Enquanto os governos federal e estadual buscam por toda lei elevar a carga tributária para o contribuinte desde o mês passado, para produtores rurais de Mato Grosso do Sul o aumento de impostos já chegou, e nas alturas. Em relação ao ano passado, o Imposto Territorial Rural (ITR), cobrado pelas Prefeituras por meio de convênio com a Receita Federal, está até 500% mais caro dependendo da localidade, conforme apurou o Correio do Estado em municípios das regiões norte e sul.

De acordo com sindicatos rurais ouvidos pela reportagem, a majoração decorre da falta de regramento para informar o Valor de Terra Nua (VTN), base de cálculo do imposto, que apesar de federal desde 2009 é fiscalizado e cobrado pelos municípios, por meio de convênio com a Receita.

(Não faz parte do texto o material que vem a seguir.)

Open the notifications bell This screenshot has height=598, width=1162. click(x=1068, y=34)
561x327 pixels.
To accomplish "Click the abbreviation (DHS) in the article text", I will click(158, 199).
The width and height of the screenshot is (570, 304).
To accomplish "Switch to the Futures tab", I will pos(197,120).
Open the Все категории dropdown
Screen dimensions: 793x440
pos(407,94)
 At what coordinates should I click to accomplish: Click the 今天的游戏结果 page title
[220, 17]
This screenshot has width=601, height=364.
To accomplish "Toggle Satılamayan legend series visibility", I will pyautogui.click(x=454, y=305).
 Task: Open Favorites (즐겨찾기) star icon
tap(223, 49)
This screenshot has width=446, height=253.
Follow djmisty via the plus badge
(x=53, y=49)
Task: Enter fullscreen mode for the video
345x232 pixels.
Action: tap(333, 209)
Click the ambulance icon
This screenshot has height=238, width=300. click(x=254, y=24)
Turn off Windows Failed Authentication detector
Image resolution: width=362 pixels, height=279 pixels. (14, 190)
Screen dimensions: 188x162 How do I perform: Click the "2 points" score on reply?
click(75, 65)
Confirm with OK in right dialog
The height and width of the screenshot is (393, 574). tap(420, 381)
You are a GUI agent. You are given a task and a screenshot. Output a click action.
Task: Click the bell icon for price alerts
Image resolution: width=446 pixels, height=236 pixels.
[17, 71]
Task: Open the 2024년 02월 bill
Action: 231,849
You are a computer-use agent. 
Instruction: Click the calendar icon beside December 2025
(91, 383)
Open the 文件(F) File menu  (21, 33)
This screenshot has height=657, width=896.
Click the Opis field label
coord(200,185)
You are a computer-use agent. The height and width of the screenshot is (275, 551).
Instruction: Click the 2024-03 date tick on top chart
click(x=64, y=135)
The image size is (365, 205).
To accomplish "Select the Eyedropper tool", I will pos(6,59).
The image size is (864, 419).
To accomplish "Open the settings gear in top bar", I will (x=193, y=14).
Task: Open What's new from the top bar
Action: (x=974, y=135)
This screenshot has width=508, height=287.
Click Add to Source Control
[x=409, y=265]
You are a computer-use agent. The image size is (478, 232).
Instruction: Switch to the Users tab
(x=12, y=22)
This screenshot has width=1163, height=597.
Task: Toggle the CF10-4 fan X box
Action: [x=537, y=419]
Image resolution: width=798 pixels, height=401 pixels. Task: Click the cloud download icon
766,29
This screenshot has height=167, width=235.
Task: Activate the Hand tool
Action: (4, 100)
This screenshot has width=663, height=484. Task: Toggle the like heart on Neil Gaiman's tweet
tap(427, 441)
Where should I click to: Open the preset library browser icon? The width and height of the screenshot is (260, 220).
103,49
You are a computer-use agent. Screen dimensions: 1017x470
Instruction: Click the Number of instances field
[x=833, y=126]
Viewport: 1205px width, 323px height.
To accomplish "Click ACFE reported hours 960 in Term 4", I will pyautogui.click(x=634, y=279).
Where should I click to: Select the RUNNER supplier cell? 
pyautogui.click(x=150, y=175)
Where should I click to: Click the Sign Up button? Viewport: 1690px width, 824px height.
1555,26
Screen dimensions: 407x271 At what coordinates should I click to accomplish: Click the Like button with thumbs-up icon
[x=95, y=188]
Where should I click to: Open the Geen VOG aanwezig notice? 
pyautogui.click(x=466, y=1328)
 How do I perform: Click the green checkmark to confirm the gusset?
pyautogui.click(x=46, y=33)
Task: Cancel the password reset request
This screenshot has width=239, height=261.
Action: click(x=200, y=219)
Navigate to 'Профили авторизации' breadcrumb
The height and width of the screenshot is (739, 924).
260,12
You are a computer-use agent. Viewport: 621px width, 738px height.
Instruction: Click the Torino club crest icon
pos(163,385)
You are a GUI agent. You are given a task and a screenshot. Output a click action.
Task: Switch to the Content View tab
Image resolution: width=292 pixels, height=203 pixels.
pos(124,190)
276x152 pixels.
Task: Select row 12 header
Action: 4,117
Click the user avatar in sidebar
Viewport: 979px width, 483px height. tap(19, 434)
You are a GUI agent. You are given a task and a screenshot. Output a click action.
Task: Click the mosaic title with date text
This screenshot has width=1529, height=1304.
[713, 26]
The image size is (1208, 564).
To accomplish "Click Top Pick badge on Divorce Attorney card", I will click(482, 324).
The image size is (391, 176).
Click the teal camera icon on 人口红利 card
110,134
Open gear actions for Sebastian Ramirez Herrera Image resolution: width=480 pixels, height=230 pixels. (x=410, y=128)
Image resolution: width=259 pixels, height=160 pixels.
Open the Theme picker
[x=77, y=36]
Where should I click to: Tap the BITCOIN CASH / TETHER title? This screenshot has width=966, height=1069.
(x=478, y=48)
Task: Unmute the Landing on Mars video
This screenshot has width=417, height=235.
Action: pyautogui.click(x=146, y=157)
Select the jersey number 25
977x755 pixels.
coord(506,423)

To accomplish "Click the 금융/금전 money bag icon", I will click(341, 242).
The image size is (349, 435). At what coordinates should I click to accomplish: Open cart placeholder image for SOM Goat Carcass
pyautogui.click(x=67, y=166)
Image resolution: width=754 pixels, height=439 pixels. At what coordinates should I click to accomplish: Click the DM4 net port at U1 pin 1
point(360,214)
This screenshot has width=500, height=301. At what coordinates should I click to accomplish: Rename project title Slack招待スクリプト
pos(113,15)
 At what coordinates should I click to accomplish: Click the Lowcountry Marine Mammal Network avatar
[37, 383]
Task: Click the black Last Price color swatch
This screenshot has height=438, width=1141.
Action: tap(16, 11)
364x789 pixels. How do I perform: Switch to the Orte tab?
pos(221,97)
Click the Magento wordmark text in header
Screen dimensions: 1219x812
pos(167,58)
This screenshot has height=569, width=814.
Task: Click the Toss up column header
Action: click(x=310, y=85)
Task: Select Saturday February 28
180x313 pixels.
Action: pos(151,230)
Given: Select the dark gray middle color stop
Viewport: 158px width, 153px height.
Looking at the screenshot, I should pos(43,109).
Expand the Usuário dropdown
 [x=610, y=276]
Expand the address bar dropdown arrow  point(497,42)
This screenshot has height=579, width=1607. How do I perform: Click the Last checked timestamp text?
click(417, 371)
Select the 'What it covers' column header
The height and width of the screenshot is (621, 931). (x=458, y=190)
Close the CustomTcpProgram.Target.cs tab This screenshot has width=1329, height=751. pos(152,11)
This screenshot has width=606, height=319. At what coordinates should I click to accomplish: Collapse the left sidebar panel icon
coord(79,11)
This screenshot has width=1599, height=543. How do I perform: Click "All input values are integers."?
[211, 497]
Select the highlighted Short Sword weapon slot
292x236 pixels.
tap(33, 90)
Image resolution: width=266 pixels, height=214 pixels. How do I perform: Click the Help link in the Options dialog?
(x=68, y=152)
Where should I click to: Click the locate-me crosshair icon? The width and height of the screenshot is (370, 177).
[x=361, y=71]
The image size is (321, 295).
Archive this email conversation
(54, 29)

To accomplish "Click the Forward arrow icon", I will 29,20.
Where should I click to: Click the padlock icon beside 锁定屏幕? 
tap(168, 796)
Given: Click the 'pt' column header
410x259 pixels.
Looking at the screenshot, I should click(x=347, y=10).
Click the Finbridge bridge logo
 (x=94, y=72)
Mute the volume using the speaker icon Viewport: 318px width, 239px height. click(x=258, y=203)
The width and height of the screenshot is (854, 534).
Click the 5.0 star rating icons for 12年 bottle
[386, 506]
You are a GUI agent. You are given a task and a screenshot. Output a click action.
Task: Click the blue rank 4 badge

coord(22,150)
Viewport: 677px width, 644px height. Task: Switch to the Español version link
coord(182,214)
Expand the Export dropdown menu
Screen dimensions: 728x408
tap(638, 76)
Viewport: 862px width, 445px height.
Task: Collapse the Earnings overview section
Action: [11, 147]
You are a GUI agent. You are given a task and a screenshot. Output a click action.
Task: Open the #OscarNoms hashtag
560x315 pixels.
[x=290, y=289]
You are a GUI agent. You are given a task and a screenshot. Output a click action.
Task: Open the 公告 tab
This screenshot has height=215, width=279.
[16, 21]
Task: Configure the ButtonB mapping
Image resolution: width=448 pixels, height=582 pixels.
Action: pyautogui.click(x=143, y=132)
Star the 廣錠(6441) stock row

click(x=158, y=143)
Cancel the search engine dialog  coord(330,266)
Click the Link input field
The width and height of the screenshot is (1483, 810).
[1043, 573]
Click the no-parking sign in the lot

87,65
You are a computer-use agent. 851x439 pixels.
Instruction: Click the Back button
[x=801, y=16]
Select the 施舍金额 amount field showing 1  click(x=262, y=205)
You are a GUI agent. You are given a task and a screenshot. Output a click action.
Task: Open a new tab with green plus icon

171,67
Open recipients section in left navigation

Embora o tributo seja autodeclaratório (ou seja, compete ao produtor identificar as informações referentes o imóvel, preencher o formulário eletrônico, apurar o imposto e fazer o pagamento), a Receita Federal vale-se de um banco de dados abastecido por informações das próprias prefeituras, o SIPT (Sistema de Preços de Terras) para fazer as conferências. Os municípios, por sua vez, inserem os preços que entendem ser os de mercado, e está armada a polêmica — assim como os índices de reajuste, para lá de altos.